Anyway, once onboard, Bee Jerry charges the cockpit, scares the shit out of the pilots (who, apparently haven't been keeping up with the biggest news story on the planet that illuminated the existence of talking bees who are sueing humans), who freak out, pass out, and set back my general comfort and sense of airplane safety twenty years.
1:15:00 - Bee Jerry Seinfeld just domestically abused his stolen wife.
1:19:00 - I don't know what "You gotta think Bee," means, but all the bees have started saying it and I really wish they'd had Luis Guzman or David Ortiz doing the voice and saying, "Joo gotta think, b..."
1:30:00 - The bees land the plane safely, and everyone ignores the fact that it was Bee Jerry in the first place that caused the incident (I'm sure there's a political/foreign affairs comparison here, but I sure don't know what it is-- I only know 3 current events newspieces: Travis Barker and DJ AM are severely burned, but should make a full recovery, Tampa Bay is up 2.5 games on the Red Sox with 6 games left, and the stock market looks like the opening scene from the movie Twister-- oh and Megan Fox is on the cover of GQ.).
The bees and humans live in perfect harmony, and, rather uncomfortably, Bee Jerry now co-owns the flower shop that Veronica runs, and has stolen Puddy's wife and life. "That bee is living my life!" Puddy announces, and it's funny, but also very, very sad.
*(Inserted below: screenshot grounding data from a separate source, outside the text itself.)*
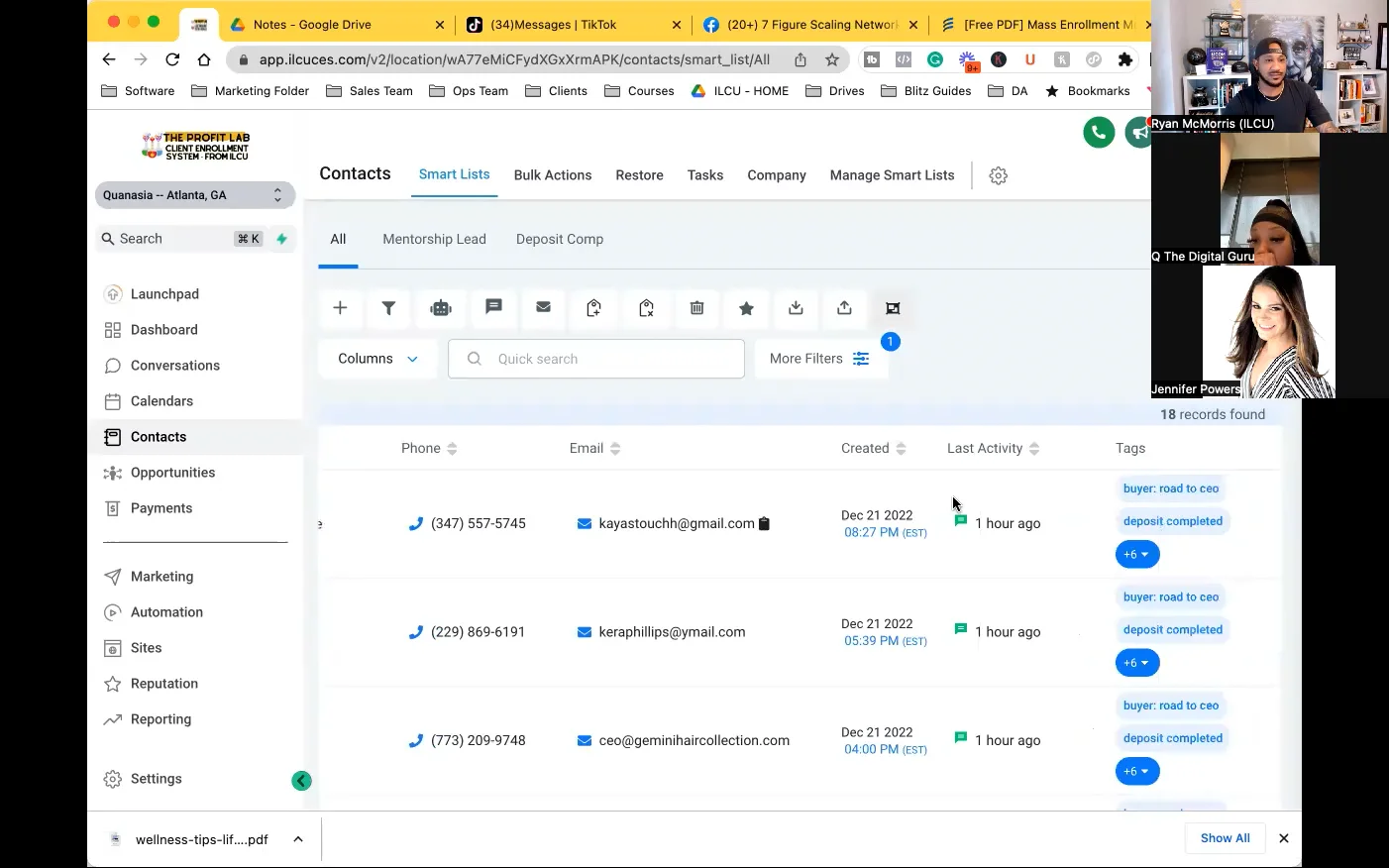
Task: Click the green phone dialer icon
Action: click(x=1099, y=132)
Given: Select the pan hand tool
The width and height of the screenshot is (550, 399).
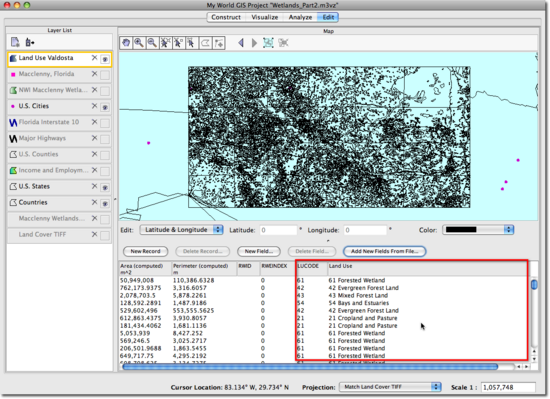Looking at the screenshot, I should (126, 43).
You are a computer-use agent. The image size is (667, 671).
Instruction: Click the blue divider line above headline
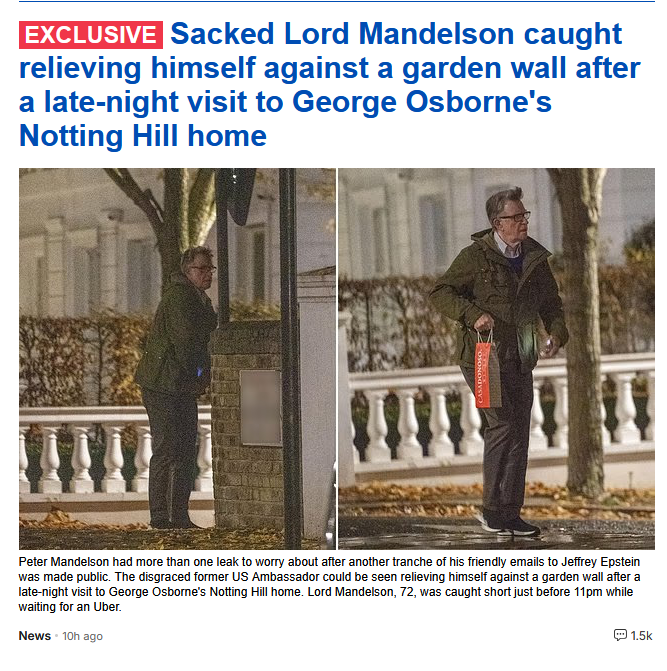[x=337, y=1]
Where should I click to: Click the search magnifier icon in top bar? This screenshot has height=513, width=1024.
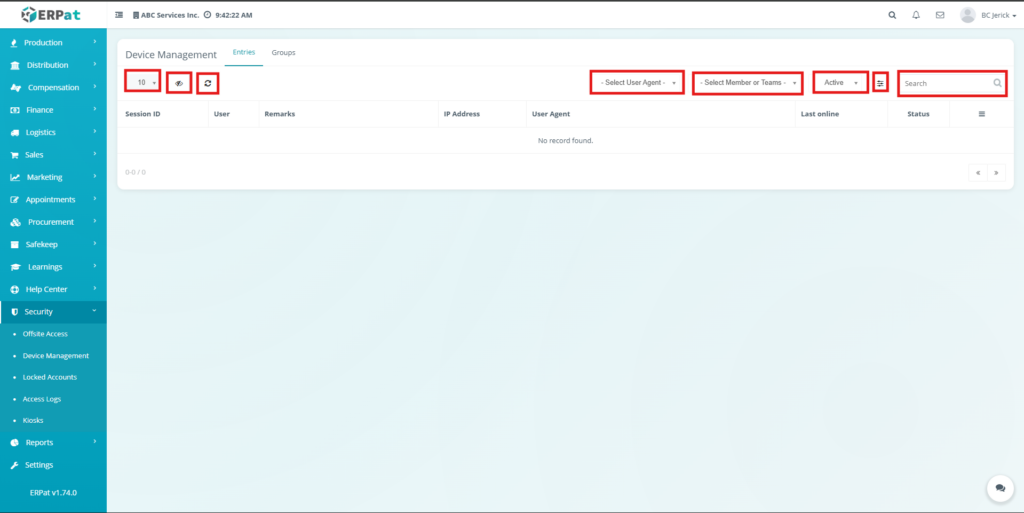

I would love to make a sequel that is the same story told from Puddy's perspective and show how absolutely batshit crazy the whole thing, including his wife, really is; how his entire life goes to shambles because of a vengeful, horny bumblebee. How he works hard all day long, and isn't even able to have a relaxing, uncomplicated yogurt night. He would end up broken, devestated, and alone-- all at the hands of a bee. Which is just how Bee Movie ends.